For Educators - Making <em>Lure of the Labyrinth</em> Part of Your Classroom Culture

Digital Games in the Classroom

Making Lure of the Labyrinth Part of Your Classroom Culture

The vast majority of your students almost certainly have experience playing digital games. But they likely have very little experience using games as learning tools.

When students play Lure of the Labyrinth, they'll be working with a game whose intent is to help them think like mathematicians. It probably goes without saying that there aren't a lot of other games like that out there. So your students are going to look to you for some context around this new thing - Lure of the Labyrinth. How you position the game in your classroom culture will have a huge impact on your students, both in terms of how they think about Lure of the Labyrinth and how they use and benefit
from it.

Cutting to the chase ...

Get the Flash Player to watch this video.

Your main goal around making Lure of the Labyrinth a part of your classroom culture should be for the game to become a basic part of your math instruction. It should not be treated as a special resource or as a reward. Instead, Lure of the Labyrinth should be treated as simply another learning tool that can help students.

This approach will help embed the game in the natural rhythm of teaching and learning in your classroom. And it's especially important with Lure of the Labyrinth because a good deal of students' experience with the game is likely to happen outside your classroom (learn more here). So even though we believe that, on one level, kids will be excited about playing Lure of the Labyrinth just because it's a cool game, you'll also want to do everything you can to keep your students' enthusiasm for the game high enough to extend beyond the walls of your classroom.

 "It all has to go back to keeping the students engaged." - Erin Baull, Advance Team Teacher 

Elsewhere in these materials, we discuss how playing Lure of the Labyrinth is a little like stretching and doing calisthenics before a big race - the game is intended to build students' intellectual muscle around your pre-algebra content. And as with any kind of exercise, the more you do, the fitter you become. Your students will benefit the most from Lure of the Labyrinth if they play it early and often during the school year. And the chances that they'll do that will greatly increase if they feel like Lure of the Labyrinth is an integral part of your classroom culture.

So how do you actually do it?

All right. What are some steps you can take to make Lure of the Labyrinth a part of your classroom culture?
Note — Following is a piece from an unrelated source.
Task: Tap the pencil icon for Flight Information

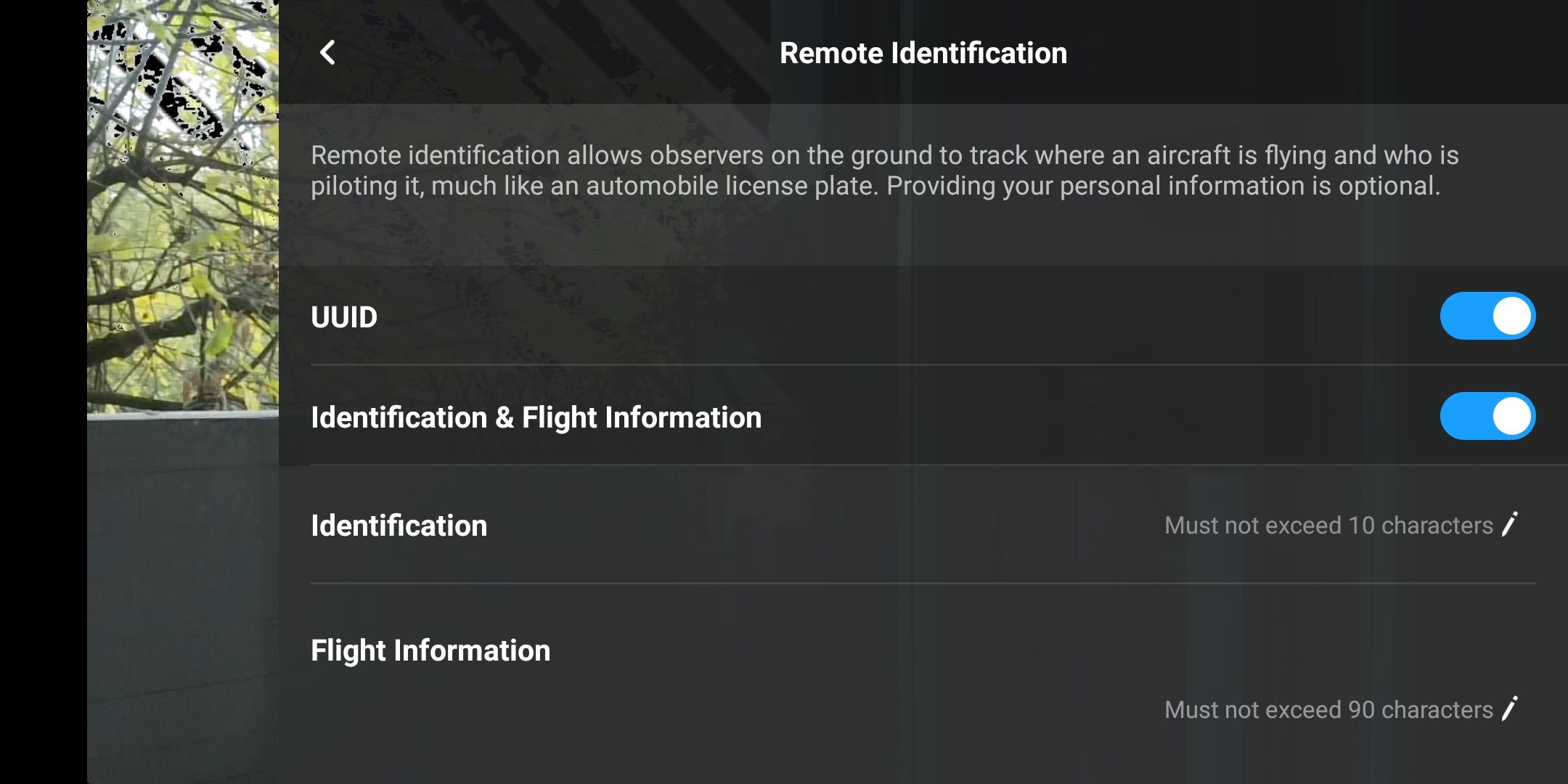Action: pyautogui.click(x=1511, y=709)
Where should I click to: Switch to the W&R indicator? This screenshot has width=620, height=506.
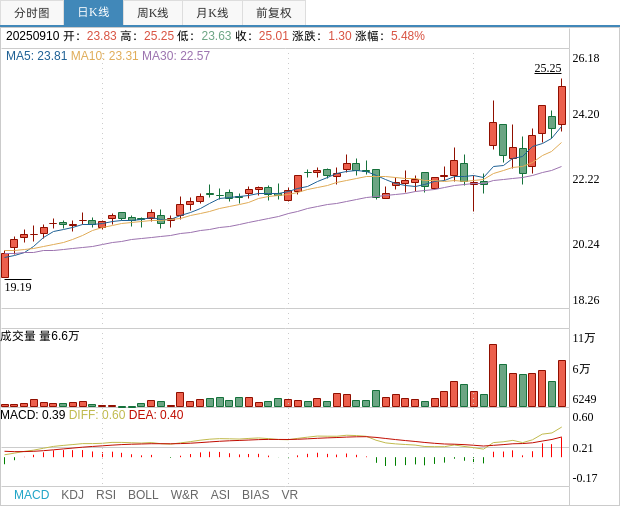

Here are a few ideas:
  • When you're doing long-range planning, make a conscious effort to introduce your students to the game early and to keep them involved with it throughout the entire year.
  • Set up your class lists and teams for Lure of the Labyrinth at the very beginning of the year so that students will be able to play the game right away and whenever they like.
  • Use Lure of the Labyrinth's puzzle play to help introduce new pre-algebra content ... and when you review that content later on. But remember, always let your students play the puzzle first.
  • Be enthusiastic about Lure of the Labyrinth and talk to your kids about your experiences playing the game (and yes, that means it's a great idea to play the game yourself ... at least, a little). Let students see you playing and enjoying Lure of the Labyrinth.
  • Talk to your students about their game-playing experiences; encourage them to discuss their game strategies with their teammates, both within Lure of the Labyrinth (using the TPC) and outside Lure of the Labyrinth (in-person conversations and brainstorming sessions).
  • Schedule as many opportunities as possible for your students to play Lure of the Labyrinth - during class, after class or school and during lunch or free time.
  • Refer to Lure of the Labyrinth often during your more formal pre-algebra instruction as an example of how students can, have, and will use the math they're learning.
  • Spend time with your students discussing the game story of Lure of the Labyrinth. Use the story as the basis for creative reading and writing activities.
  • Display posters of characters and/or scenes from the game to entice students to want to enter the world of Lure of the Labyrinth and to spend time there. One way you can do that is to take screen grabs as you play the game. There are instructions for doing that in the Teacher Tips section.